The required output is the stretch from the line containing "Share post with paper plane icon" through the line containing "is (771, 511)." in the records below, unaltered and with no pictures.

Stored records
((

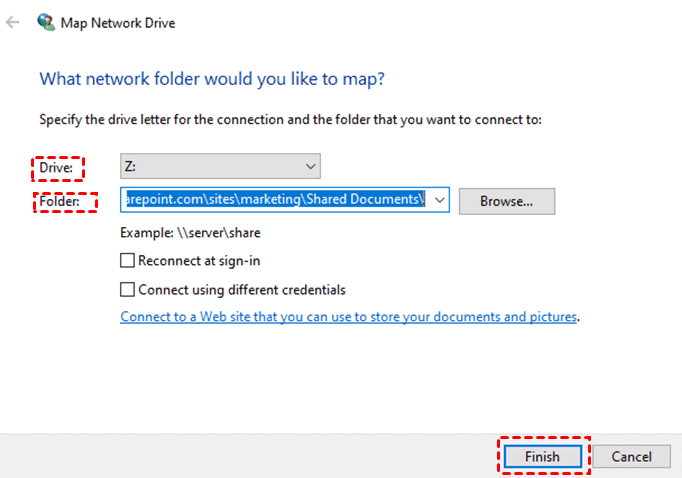Click the 'Specify the drive letter' instruction text
This screenshot has width=682, height=478.
click(290, 119)
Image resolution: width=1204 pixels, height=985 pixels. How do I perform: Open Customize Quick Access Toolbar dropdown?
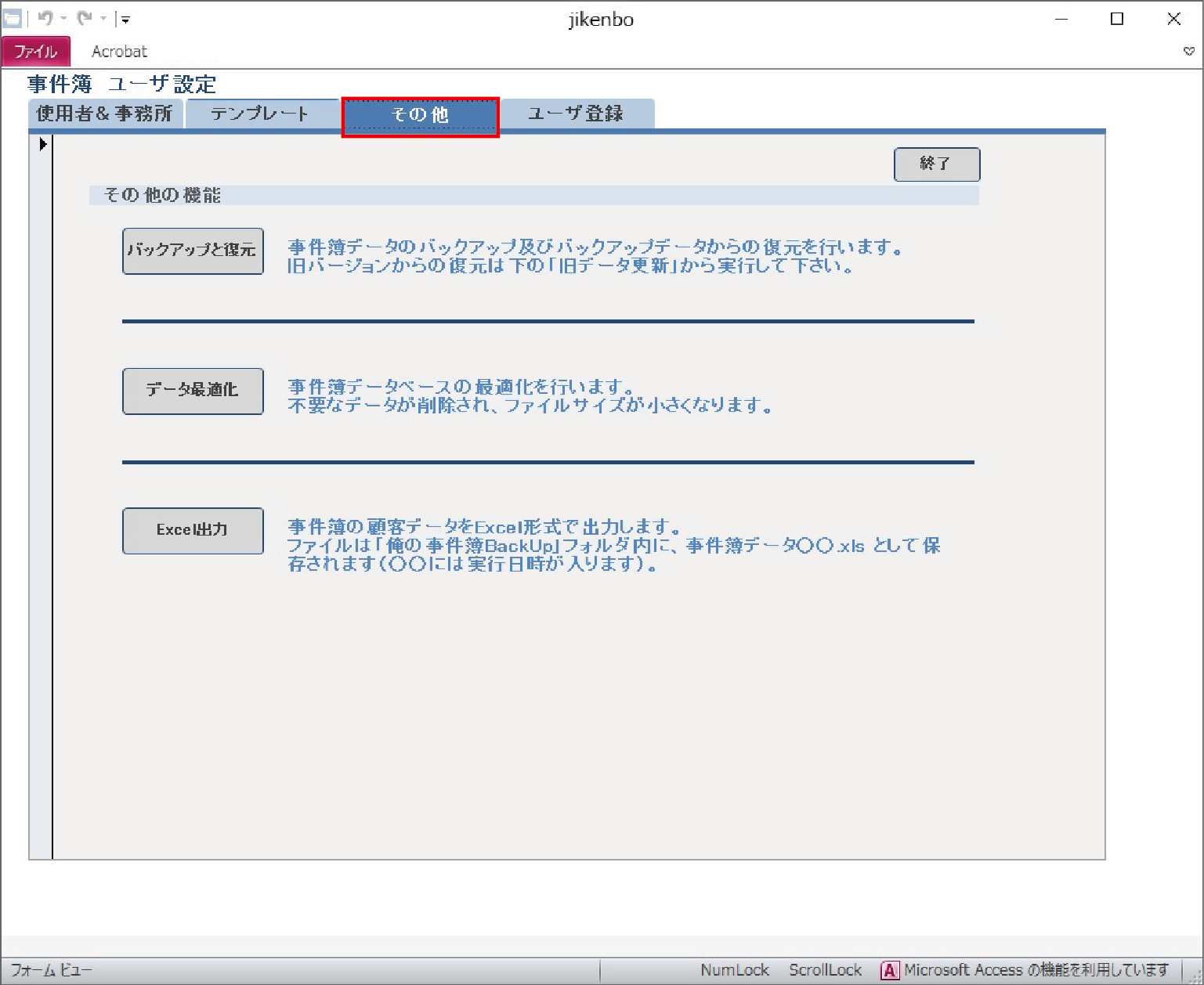pos(125,19)
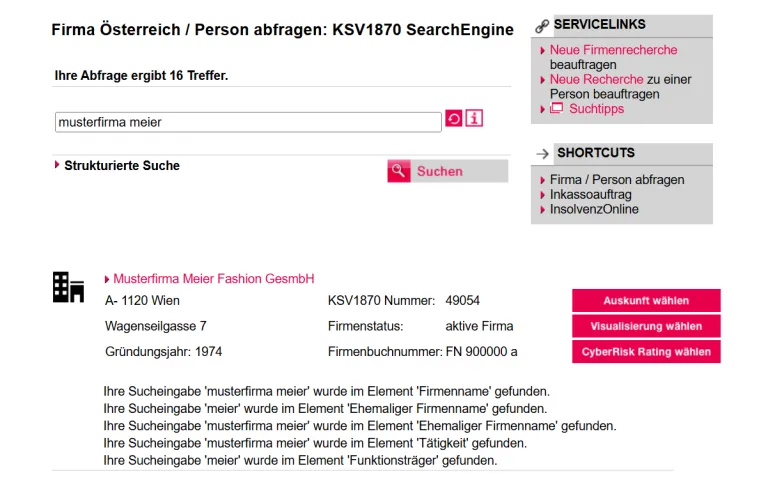The width and height of the screenshot is (768, 482).
Task: Go to Firma / Person abfragen shortcut
Action: pyautogui.click(x=617, y=180)
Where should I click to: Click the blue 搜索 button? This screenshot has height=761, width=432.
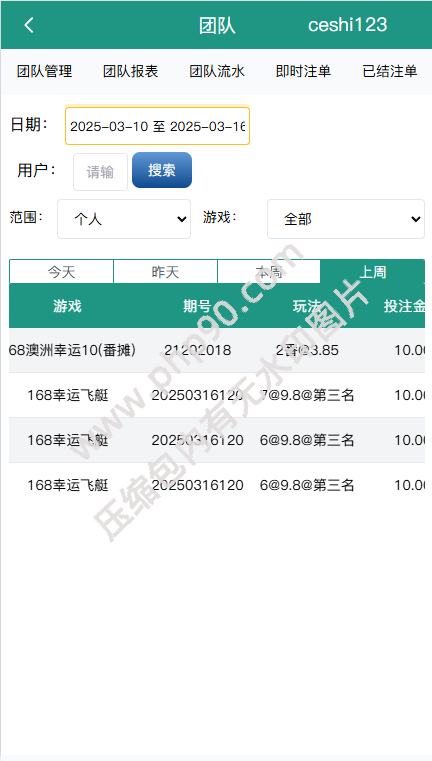point(162,170)
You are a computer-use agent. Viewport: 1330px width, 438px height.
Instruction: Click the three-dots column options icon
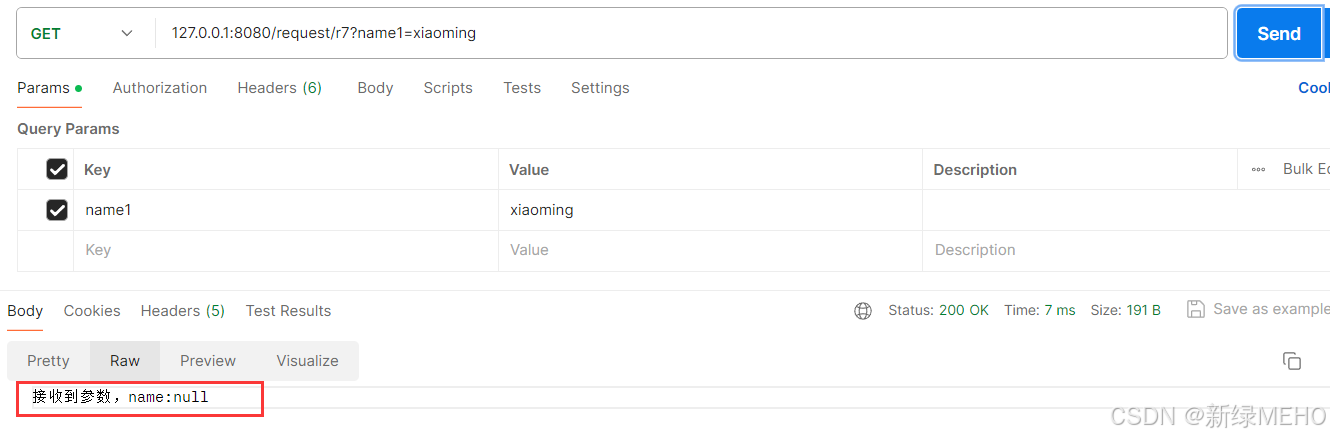pos(1258,170)
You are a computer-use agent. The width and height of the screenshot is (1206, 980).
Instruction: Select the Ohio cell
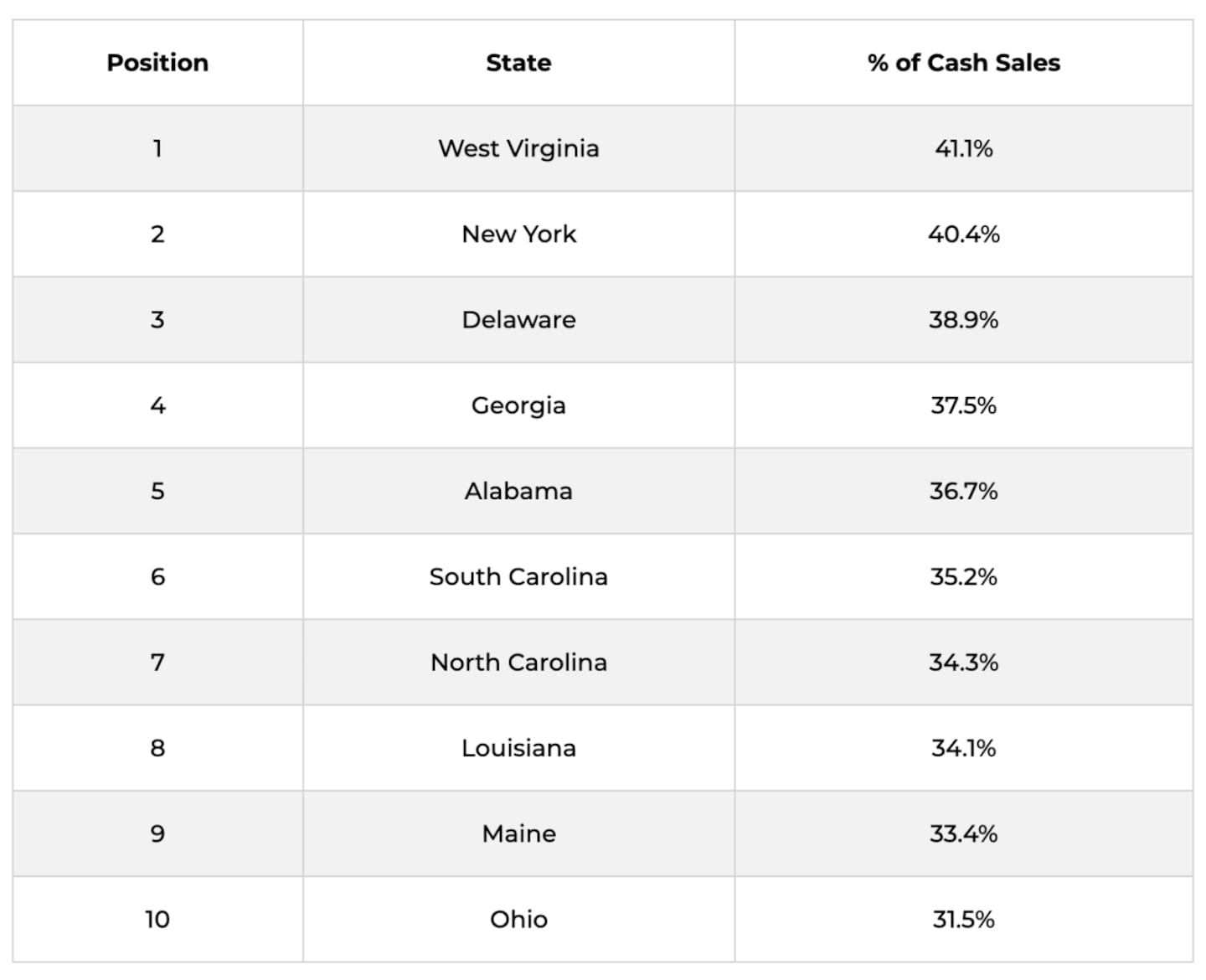tap(518, 919)
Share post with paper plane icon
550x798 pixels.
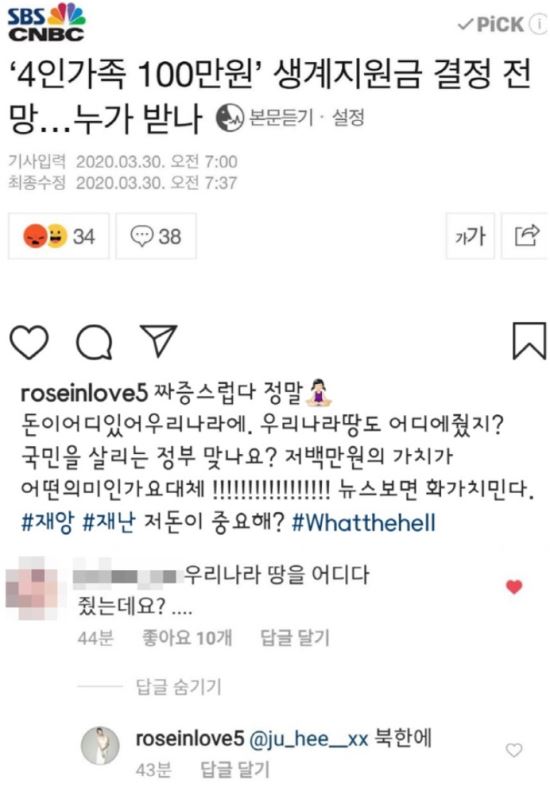[159, 340]
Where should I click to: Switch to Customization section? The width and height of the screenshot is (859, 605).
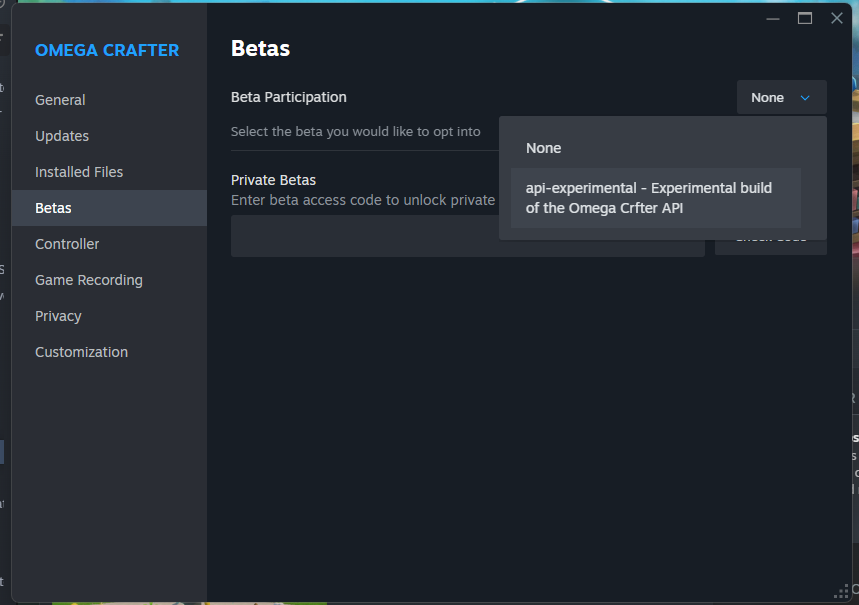click(x=81, y=352)
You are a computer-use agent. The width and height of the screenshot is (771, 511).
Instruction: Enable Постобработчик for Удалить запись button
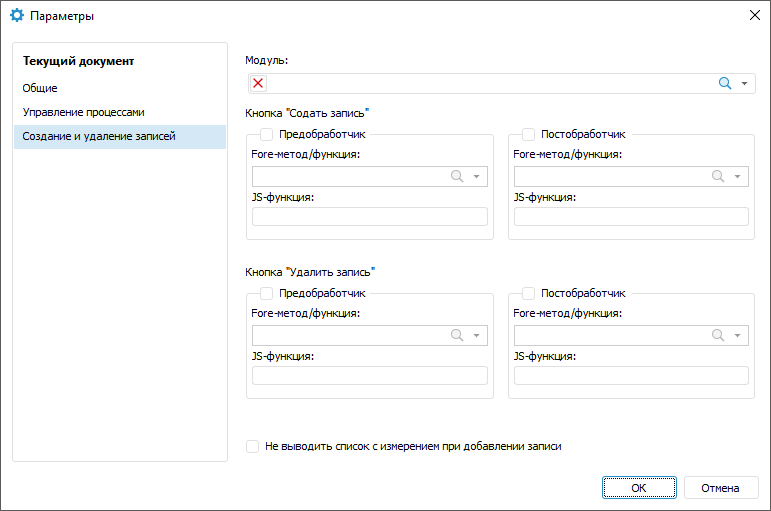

))

## Written answer
Share post with paper plane icon
550x798 pixels.
[159, 340]
Where should I click to: Switch to Customization section? The width and height of the screenshot is (859, 605).
click(x=81, y=352)
You are a computer-use agent. The width and height of the screenshot is (771, 511).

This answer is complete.